Amazon KMS 中的密钥策略 - Amazon Key Management Service
Amazon Web Services 文档中描述的 Amazon Web Services 服务或功能可能因区域而异。要查看适用于中国区域的差异,请参阅中国的 Amazon Web Services 服务入门

Amazon KMS 中的密钥策略

密钥策略为 Amazon KMS key 的资源策略。密钥策略是控制对 KMS 密钥访问的主要方法。每个 KMS 密钥必须只有一个密钥策略。密钥策略中的语句确定谁有权限使用 KMS 密钥以及如何使用 KMS 密钥。您还可使用 IAM 策略授权来控制对 KMS 密钥的访问,但每个 KMS 密钥必须有一个密钥策略。

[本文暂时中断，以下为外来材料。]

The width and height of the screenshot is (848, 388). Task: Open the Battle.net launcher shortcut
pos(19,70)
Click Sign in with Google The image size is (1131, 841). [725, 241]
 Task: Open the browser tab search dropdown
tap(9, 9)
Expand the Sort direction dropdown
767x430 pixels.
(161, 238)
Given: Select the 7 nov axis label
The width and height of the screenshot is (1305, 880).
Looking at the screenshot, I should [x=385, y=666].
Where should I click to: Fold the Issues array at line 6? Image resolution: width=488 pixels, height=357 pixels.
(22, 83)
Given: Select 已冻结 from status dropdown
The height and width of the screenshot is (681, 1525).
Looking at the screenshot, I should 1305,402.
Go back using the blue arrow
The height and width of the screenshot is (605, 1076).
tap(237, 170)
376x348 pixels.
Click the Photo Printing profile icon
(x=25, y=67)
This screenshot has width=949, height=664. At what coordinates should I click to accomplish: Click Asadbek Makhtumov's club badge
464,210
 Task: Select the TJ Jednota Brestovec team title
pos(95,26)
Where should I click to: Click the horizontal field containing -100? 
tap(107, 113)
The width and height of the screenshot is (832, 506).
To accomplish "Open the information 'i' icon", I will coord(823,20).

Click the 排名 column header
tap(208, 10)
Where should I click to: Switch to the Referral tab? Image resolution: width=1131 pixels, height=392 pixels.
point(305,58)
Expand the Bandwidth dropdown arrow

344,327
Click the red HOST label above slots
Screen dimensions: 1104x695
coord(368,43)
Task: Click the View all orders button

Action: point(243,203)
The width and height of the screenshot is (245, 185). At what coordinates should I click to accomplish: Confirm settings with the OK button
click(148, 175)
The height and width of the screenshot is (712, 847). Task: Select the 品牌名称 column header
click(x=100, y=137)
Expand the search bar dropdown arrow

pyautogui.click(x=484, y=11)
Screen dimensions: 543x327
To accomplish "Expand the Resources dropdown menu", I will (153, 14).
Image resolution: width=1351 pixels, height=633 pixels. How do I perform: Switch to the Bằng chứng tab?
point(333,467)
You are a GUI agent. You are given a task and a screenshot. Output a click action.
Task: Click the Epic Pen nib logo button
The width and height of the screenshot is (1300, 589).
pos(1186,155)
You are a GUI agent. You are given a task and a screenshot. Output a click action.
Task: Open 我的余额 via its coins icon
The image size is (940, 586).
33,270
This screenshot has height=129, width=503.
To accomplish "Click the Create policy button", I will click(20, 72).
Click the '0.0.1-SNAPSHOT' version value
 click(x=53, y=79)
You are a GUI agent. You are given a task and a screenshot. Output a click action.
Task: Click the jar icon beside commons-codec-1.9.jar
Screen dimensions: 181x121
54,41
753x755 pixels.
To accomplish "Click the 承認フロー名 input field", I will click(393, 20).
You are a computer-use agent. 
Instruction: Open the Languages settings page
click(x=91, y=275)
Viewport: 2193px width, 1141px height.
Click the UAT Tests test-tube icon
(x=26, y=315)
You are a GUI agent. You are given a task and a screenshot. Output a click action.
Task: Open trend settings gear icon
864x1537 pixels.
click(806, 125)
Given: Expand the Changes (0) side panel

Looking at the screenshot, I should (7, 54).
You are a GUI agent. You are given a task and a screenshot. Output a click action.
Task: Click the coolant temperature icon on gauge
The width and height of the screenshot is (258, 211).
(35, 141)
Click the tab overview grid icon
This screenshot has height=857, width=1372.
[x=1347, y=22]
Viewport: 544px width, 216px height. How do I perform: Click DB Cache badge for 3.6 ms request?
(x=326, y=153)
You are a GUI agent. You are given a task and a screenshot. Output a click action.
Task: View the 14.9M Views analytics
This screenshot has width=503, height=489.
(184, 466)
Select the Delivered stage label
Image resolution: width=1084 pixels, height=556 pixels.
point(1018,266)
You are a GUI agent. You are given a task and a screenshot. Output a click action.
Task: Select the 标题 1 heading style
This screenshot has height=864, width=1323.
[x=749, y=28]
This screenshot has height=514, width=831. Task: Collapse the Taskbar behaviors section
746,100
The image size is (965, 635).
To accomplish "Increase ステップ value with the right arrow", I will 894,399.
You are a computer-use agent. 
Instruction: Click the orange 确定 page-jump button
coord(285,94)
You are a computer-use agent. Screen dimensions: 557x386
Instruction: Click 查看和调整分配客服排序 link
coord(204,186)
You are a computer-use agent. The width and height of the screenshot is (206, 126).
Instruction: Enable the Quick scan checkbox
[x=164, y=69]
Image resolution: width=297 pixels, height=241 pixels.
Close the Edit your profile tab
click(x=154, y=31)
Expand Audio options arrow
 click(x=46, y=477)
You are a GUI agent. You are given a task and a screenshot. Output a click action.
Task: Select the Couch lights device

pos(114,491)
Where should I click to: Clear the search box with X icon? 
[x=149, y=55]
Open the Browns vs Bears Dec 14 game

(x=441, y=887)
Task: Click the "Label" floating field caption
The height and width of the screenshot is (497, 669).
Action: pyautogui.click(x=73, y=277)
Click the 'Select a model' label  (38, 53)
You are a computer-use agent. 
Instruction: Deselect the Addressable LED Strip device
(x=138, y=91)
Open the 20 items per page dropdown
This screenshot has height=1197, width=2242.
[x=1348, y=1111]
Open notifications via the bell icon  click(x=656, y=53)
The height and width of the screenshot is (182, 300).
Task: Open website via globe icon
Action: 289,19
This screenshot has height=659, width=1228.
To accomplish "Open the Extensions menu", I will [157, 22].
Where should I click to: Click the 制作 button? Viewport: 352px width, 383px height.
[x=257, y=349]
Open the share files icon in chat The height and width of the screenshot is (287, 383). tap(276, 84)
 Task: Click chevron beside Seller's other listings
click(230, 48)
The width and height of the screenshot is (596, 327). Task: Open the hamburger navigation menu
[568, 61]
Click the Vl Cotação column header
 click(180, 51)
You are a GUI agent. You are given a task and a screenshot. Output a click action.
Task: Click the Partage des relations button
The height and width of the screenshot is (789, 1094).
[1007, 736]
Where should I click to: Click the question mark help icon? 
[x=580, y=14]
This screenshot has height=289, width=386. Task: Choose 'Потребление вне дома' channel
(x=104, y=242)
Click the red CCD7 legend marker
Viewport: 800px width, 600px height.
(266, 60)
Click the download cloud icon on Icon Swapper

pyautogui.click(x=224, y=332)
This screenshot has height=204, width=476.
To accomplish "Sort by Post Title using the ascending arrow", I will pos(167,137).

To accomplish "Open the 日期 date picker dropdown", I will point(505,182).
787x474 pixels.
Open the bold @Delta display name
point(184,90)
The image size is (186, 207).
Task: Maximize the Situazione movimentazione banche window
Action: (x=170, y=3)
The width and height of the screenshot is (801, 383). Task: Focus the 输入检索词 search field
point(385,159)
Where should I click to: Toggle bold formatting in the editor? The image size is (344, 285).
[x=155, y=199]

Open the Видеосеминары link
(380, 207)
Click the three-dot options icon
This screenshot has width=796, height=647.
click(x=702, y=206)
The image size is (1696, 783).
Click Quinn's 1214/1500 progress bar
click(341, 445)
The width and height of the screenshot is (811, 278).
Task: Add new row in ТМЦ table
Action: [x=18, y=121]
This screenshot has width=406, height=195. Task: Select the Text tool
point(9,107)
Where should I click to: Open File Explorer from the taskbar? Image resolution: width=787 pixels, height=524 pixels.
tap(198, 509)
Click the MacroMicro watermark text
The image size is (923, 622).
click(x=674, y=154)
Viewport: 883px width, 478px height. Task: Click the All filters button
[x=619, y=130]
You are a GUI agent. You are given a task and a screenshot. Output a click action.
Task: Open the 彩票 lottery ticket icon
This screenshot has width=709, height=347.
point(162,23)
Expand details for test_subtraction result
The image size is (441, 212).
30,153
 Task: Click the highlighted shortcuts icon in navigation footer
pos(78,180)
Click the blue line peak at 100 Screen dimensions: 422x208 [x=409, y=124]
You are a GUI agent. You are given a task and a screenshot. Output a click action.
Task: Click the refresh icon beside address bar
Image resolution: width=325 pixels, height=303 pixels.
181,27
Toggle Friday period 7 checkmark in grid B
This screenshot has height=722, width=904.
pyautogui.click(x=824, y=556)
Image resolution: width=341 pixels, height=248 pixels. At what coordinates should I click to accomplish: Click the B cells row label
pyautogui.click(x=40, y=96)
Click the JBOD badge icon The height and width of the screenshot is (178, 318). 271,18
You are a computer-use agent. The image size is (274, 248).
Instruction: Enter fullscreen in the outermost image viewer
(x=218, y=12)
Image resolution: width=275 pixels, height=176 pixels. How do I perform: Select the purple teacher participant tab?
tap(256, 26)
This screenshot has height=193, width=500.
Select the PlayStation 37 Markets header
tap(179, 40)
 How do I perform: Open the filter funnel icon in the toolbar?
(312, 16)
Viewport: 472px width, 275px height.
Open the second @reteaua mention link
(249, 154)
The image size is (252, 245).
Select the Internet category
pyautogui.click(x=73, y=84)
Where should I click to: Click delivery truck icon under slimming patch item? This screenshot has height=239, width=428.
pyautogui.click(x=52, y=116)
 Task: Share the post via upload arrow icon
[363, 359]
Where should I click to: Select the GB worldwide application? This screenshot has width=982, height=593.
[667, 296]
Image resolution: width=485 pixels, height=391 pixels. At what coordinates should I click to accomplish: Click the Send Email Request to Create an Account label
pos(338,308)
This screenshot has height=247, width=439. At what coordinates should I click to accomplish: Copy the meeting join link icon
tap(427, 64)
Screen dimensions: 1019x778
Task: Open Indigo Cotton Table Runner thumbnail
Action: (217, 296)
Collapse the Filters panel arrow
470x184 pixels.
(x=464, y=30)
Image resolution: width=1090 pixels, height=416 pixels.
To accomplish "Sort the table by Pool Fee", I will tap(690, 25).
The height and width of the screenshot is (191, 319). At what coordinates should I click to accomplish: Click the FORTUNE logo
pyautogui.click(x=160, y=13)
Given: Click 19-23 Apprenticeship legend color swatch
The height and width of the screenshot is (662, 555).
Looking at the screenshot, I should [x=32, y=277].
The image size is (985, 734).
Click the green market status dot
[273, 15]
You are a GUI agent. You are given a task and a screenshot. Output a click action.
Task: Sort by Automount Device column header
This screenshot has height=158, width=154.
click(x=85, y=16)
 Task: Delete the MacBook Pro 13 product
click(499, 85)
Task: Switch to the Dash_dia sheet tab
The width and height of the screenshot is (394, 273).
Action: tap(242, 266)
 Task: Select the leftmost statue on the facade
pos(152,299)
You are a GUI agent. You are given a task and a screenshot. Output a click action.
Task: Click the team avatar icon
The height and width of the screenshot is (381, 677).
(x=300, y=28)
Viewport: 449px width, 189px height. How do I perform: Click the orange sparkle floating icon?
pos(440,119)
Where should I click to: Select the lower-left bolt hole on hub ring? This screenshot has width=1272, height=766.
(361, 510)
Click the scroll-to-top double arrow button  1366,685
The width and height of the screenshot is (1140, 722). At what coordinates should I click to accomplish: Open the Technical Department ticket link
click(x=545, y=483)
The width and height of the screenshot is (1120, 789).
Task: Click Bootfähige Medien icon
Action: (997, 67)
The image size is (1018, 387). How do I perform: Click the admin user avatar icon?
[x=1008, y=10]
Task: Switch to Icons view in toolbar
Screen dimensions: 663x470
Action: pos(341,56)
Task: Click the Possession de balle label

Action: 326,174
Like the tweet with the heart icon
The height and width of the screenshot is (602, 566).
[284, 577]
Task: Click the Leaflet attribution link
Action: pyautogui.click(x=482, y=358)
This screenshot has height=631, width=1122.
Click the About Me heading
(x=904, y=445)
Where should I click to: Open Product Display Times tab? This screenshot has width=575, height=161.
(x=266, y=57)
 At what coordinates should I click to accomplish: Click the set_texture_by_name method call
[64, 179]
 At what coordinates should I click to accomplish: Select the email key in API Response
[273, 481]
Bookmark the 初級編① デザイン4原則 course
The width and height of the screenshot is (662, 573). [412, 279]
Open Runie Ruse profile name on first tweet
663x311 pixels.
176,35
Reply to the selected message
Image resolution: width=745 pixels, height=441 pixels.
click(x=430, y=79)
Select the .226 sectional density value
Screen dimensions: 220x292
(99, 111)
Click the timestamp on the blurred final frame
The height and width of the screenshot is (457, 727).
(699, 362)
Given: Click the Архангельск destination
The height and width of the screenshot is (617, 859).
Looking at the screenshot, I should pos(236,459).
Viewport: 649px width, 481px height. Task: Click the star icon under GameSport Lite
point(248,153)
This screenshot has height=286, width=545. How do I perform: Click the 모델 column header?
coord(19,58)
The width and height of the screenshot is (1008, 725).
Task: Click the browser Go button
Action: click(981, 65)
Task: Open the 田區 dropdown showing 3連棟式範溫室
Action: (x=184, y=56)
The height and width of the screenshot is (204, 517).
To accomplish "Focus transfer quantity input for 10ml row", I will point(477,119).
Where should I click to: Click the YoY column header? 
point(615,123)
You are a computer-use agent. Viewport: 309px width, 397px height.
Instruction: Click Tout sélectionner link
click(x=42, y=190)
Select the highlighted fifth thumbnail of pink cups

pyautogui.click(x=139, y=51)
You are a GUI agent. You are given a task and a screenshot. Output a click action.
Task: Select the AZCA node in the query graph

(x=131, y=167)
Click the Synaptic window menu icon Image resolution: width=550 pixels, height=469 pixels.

除非密钥策略、IAM 策略或授权中明确允许且从未被拒绝,否则任何主体(包括密钥创建者)都没有 KMS 密钥的任何权限。

除非密钥策略明确允许,否则您不能使用 IAM 策略允许访问 KMS 密钥。未经密钥策略许可,允许权限的 IAM 策略无效。(您可以使用 IAM 策略来拒绝在未经密钥策略许可的情况下对 KMS 密钥的访问权限。) 默认密钥策略启用 IAM 策略。若要在密钥策略中启用 IAM 策略,请添加 允许访问 Amazon Web Services 账户 并启用 IAM 策略 中所述的策略语句。

与全局性的 IAM 策略不同,密钥策略是区域性策略。密钥策略仅控制对同一区域中 KMS 密钥的访问。该策略对其他地区的 KMS 密钥无效。